We can flash before or after exposing with the negative, the order doesn’t matter. We even don’t have to use any contrast filter. We only have to determine the flashing exposure, and for this I revert again to a test strip. I raise the enlarger head a bit, remove the negative, close the lens aperture as far as possible and expose a piece of paper in intervals of a second. What I get is something like this:


Here, the leftmost strip hasn’t received any light. Moving to the right, every further strip has received 1 second more light. If you look carefully, you won’t see any tone until the 5th second. It’s only after the 5th second that we can see a trace of tone. In other words, if I expose the paper for 4 seconds I will have moved it up to the threshold described above and every further small amount of light (i.e. that which passes through the dense negative parts) falling on the paper should now record. If you find there is no grey on the test strip, that means you aren’t exposing it enough and you should repeat the test strip by e.g. opening up the lens aperture a bit. If, on the other hand, even the first second on the strip is grey, then you are exposing it too much and you should repeat it by reducing the intensity of light, e.g. by raising the enlarger head further, closing the lens down a stop or two or using a neutral density filter (some enlargers have built-in neutral density filters).

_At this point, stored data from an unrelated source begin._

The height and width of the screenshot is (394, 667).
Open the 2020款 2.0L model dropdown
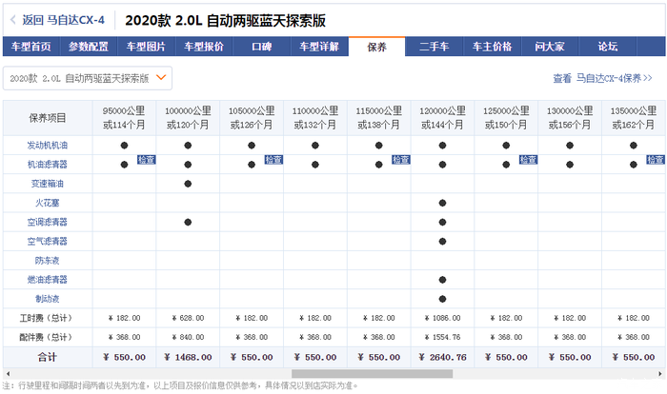pos(88,78)
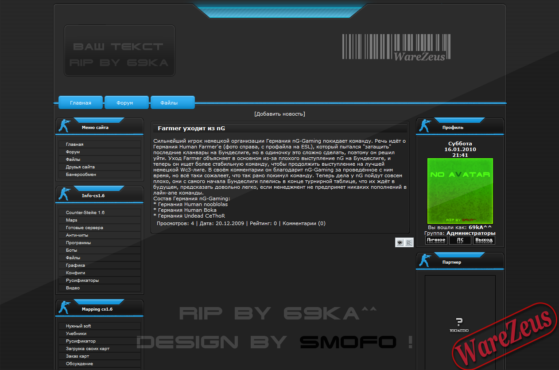Click the 160x250 partner banner placeholder
The width and height of the screenshot is (559, 370).
pyautogui.click(x=459, y=323)
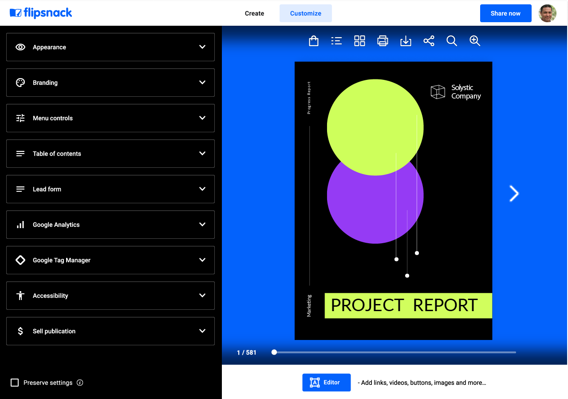Screen dimensions: 568x399
Task: Go to next page with right arrow
Action: pyautogui.click(x=514, y=194)

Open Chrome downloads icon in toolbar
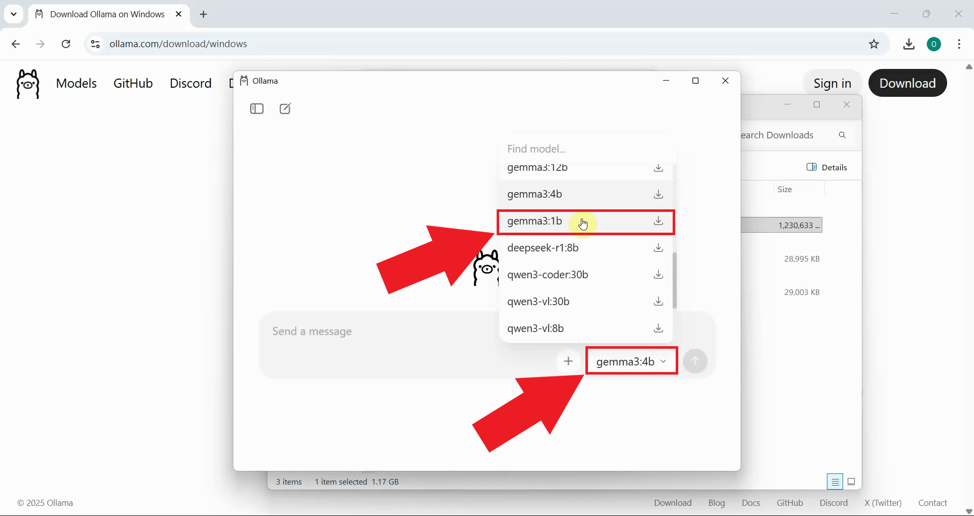coord(909,44)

I’ve printed the first picture in this post by using the flashing method. Here is a detail comparison between a flashed print and a straight print:

Note the difference in tone and detail in the window and gas tanks.

One final note before I forget it. If you decide to use flashing you have to flash test strips of the picture as well and base your decisions of exposure and contrast on these flashed test strips (you are likely to find that you will want to use a slightly higher contrast filter).